INFORMATION PROVIDED:

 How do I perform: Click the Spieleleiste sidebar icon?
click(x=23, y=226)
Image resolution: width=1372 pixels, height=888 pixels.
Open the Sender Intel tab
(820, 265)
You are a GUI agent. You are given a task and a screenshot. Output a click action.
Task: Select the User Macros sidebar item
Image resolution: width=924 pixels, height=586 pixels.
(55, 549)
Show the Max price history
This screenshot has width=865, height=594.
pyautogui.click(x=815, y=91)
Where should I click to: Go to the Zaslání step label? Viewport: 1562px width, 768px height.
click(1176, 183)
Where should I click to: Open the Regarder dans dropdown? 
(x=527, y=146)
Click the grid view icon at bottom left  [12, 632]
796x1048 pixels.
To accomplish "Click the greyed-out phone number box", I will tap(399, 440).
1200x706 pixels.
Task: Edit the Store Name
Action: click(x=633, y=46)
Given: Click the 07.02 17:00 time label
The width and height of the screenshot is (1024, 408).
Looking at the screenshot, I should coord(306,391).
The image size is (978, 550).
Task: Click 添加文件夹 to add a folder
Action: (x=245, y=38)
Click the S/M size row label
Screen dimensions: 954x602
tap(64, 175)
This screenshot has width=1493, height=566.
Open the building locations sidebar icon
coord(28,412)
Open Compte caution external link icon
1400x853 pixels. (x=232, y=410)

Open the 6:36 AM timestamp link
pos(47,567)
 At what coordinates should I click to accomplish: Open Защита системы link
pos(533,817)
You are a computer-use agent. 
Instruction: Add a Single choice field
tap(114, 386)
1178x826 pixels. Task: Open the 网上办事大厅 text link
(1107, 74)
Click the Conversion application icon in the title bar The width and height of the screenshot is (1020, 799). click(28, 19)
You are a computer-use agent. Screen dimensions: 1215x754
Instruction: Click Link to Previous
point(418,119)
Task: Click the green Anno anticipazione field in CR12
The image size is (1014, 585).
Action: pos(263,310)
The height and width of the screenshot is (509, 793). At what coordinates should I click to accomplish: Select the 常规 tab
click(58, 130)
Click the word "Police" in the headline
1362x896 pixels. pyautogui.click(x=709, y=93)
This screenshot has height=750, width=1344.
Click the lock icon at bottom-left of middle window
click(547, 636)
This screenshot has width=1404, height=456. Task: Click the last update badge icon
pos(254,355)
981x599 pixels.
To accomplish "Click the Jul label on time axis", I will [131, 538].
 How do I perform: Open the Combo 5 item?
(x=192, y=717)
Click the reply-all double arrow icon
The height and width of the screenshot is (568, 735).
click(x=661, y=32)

TRY IT: Given the records above, return exactly the lines starting at the line containing "This screenshot has width=1493, height=566." and ending at the line containing "Click the Conversion", including both.

RESULT OF THIS EXERCISE:
This screenshot has width=1493, height=566.
Open the building locations sidebar icon
coord(28,412)
Open Compte caution external link icon
1400x853 pixels. (x=232, y=410)

Open the 6:36 AM timestamp link
pos(47,567)
 At what coordinates should I click to accomplish: Open Защита системы link
pos(533,817)
You are a computer-use agent. 
Instruction: Add a Single choice field
tap(114, 386)
1178x826 pixels. Task: Open the 网上办事大厅 text link
(1107, 74)
Click the Conversion application icon in the title bar The width and height of the screenshot is (1020, 799). click(28, 19)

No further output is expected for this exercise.